Last Updated Jun 25, 2008 2:44 PM EDT

British consumers are fed up with the high cost of living, according to McCann Erickson's annual 'Mood of Britain' survey, written up in Marketing. And brand managers, marketers and advertisers may need to re-think campaigns to match the shift in sentiment.
The economic situation is now the biggest influence on UK consumers, with the high cost of living as the UK's biggest gripe -- consumers are increasingly concerned as they see it outpacing salary rises.

It's not yet directly affecting the UK's love of shopping, but the research into what makes consumers angry indicates that it soon will -- and then they will want something different from their favourite brands.

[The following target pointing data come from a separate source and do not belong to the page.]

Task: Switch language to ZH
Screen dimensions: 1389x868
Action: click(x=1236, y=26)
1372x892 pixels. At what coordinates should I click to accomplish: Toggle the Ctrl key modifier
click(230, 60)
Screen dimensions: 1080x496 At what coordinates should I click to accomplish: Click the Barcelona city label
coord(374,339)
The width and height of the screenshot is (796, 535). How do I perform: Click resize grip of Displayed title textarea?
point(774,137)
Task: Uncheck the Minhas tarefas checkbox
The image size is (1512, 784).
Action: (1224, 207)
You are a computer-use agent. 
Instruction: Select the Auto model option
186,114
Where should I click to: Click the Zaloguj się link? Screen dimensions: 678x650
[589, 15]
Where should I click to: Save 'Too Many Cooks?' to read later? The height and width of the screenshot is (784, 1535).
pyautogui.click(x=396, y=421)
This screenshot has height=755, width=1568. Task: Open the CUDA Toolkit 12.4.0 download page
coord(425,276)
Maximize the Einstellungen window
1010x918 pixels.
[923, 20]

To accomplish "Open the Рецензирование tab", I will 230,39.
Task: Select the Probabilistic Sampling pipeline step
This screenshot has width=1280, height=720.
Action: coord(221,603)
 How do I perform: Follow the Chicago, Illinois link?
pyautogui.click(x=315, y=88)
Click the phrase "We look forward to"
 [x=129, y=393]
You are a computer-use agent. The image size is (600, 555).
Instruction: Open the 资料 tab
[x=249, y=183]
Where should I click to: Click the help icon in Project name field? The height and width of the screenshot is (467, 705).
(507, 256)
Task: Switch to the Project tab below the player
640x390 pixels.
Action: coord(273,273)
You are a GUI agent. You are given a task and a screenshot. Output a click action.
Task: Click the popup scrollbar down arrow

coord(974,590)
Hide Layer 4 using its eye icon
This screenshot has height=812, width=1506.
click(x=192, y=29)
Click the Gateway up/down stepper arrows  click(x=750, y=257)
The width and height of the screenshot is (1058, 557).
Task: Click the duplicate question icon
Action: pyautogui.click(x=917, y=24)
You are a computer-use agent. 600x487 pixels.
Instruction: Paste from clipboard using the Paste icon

"Attitudes toward debt are changing. The excesses of the 'living on credit' lifestyle are becoming more frowned upon and could... soon become as unacceptable as smoking," says the article.

Other targets for British ire include

  • Gordon Brown
  • Banks
  • The environment
  • Crime
  • Immigration
How brands should respond Marketing to the miserablist So what does the moodier consumer want from a brand? I've summarised 'Marketing's' handy segmentation guide below:
  • The Meldrews Old, downmarket, alienated and misunderstood, they are likely to be found in the West Country, Midlands and Wales.
    They want 'a brand that understands me'.
  • The Left Behinds Young, disenfranchised, slightly downmarket and likely to live in London and the south east.
    They want 'a brand that talks to me on my level', that adds to their sense of belonging to a community, family, or friendship group.
  • The Grin and Bear Its The classic 'Concerned of Tunbridge Wells' crowd. Middle-aged, middle-of-the-road, with no particular regional bias but a tilt to the political right -- David Cameron's dream demographic.
    They hanker after 'old Britain' and want 'a brand that is local'.
  • The Pretty Contents Likely to have a young family in the north west or Yorkshire, with a decent job they worked their way up to after leaving school.
    Family and community are their focus, so they want 'a brand that speaks to everyone', that has a wide appeal.
  • The Doing Nicelys Well-off, middle-aged men in Cheshire, London and the south east.
    Positive, well heeled and travelled, they are concerned by authenticity and want 'a brand that is genuine'.